Frequently asked questions

The questions buyers ask after they have seen one or two RAG projects fail to make it past pilot.

What does a RAG project typically cost?
A first production RAG system lands between $30,000 and $150,000 USD depending on source count, document volume, evaluation complexity, and regulatory profile. Subsequent RAG workloads on the same retrieval platform are roughly 30% to 50% of that cost because the ingestion, retrieval, and observability layers are reused. Engagements typically start from $5,000 USD for a discovery and eval-set scoping phase that you keep regardless of whether you continue. We have a longer-form RAG cost guide on the blog covering the $15K to $400K+ range with example budgets.
Why do you build the eval set first instead of last?
Because the eval set is the contract. Without it, "is this RAG system working?" is a vibes question, not an engineering question. With it, we have a number we can drive up week over week, a regression detector that catches when a chunking or model change breaks something, and a defensible answer for the day a senior stakeholder asks how we know the system is correct. Building the eval set first costs two weeks; not building it costs the project.

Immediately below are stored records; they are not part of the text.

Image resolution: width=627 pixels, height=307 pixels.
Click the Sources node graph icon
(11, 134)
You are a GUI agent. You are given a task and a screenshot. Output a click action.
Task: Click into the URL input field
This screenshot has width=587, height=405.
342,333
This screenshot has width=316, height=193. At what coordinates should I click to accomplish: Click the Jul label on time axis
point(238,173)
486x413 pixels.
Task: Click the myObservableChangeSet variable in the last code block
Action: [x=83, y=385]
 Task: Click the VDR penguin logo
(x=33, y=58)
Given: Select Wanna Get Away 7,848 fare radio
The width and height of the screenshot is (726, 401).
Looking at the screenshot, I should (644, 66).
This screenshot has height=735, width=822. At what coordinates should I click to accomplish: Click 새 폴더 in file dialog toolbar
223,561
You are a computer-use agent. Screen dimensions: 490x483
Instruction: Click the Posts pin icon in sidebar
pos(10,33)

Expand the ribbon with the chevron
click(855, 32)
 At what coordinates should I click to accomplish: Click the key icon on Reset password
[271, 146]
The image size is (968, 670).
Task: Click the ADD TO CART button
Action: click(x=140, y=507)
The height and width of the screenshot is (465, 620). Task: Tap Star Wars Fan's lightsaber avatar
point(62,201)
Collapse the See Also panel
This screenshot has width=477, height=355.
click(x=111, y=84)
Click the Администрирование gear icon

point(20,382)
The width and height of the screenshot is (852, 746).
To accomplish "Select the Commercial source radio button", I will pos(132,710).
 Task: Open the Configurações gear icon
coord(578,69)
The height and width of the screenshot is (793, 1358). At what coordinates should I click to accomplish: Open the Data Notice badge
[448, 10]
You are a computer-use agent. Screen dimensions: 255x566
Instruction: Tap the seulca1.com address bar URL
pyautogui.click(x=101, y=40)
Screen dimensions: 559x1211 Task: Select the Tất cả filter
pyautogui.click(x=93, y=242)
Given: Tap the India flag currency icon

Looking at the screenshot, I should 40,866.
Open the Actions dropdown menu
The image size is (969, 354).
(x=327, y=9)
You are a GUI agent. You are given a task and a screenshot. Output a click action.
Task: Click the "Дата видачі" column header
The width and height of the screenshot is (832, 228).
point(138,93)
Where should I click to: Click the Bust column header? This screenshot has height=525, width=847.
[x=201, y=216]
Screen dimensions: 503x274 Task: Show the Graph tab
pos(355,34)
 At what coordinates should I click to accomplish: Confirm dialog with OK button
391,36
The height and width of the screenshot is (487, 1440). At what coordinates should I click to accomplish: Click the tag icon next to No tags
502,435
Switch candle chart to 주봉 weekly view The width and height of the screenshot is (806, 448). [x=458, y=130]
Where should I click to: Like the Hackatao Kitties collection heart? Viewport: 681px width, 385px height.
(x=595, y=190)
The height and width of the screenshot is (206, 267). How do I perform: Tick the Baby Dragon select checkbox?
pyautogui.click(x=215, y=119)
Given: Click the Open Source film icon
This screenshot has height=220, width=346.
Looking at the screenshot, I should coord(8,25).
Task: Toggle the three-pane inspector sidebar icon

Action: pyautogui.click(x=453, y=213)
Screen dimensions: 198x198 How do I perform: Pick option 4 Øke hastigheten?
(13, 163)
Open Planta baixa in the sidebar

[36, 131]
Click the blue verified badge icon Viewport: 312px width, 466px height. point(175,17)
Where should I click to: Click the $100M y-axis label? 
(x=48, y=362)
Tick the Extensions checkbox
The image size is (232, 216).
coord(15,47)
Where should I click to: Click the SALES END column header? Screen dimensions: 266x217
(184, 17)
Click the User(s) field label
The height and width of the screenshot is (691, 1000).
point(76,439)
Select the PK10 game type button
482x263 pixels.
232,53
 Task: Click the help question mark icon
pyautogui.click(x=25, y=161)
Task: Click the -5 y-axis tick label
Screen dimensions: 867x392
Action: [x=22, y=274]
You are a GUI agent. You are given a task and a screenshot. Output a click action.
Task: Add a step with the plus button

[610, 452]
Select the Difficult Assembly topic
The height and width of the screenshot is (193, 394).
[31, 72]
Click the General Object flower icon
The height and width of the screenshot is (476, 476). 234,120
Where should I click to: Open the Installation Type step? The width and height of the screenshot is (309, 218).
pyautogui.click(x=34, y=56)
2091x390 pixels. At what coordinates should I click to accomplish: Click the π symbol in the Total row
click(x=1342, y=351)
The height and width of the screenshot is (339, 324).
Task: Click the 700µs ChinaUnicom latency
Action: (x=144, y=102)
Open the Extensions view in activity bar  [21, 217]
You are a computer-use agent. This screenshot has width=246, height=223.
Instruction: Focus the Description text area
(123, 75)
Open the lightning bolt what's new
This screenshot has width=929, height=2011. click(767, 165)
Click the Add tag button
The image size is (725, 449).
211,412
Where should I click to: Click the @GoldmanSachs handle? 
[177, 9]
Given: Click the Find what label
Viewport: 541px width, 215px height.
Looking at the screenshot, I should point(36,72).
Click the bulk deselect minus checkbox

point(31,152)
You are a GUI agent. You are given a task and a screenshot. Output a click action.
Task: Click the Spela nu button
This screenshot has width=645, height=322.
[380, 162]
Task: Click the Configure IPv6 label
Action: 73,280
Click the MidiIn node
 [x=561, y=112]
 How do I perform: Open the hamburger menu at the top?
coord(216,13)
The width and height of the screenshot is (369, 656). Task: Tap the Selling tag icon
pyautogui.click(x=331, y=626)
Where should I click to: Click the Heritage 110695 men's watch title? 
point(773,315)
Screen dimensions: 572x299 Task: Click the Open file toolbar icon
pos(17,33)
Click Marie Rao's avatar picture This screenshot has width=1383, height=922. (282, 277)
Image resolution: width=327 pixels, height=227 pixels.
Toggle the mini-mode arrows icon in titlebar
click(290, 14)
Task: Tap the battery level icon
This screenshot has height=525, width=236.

Can the system handle confidential or regulated data?
Yes. We deploy into your cloud accounts (AWS, GCP, Azure), in the region you specify, with the encryption and access posture your compliance team requires. We work with SOC 2, HIPAA, and regional financial regulations as part of the architecture decision record. For the most sensitive workloads, we deploy with on-premise or VPC-only model serving so no document leaves your perimeter.
Which embedding and generation models do you use?
We pick per workload. Closed-source frontier models (OpenAI, Anthropic, Google) when accuracy is paramount and the buyer is comfortable with the data-handling posture; open-source models (the Llama and Qwen families, Mixtral) when data sovereignty or unit economics demand it. Embedding models are picked the same way — measured against the eval set, not chosen by reputation. Every choice is documented and reviewed quarterly so the system rides the model-quality curve rather than aging into obsolescence.
How do you handle the corpus growing to millions of documents?
Architecture is sized for one order of magnitude beyond current corpus size on day one. Past that, we partition the index, separate hot and cold storage, and add tiered retrieval (a fast first stage followed by a more expensive rerank stage on the top results). Cost per query stays predictable because we track it as a first-class metric with alerting tuned to it.
What happens when a model upgrade breaks our system?
On every model upgrade, we re-run the full eval set on the new model. If accuracy drops, we tune prompts, retrieval, or thresholds until accuracy recovers — and only then cut traffic over. Buyers who skip this step are the ones surprised by silent regressions when a provider ships a new version. This is included in the monthly operate-with-you fee.
How do you compare RAG to fine-tuning?
RAG is the right answer when the underlying knowledge changes (new documents arrive, policy updates, new product launches), when answer correctness must be auditable (citations matter), and when latency budget allows a retrieval round-trip. Fine-tuning is the right answer for style, format, and stable domain knowledge. Most production systems use both: RAG for the facts, fine-tuning or prompting for the voice. We have a longer-form comparison on the blog.
Can we run this entirely on-premise without external APIs?
Yes. We have shipped fully self-hosted RAG systems on customer infrastructure with open-source embeddings and generation models, on-premise vector stores, and on-premise observability. The trade-off is unit economics and the speed of riding the frontier model improvement curve, both of which are explicit in the architecture decision record.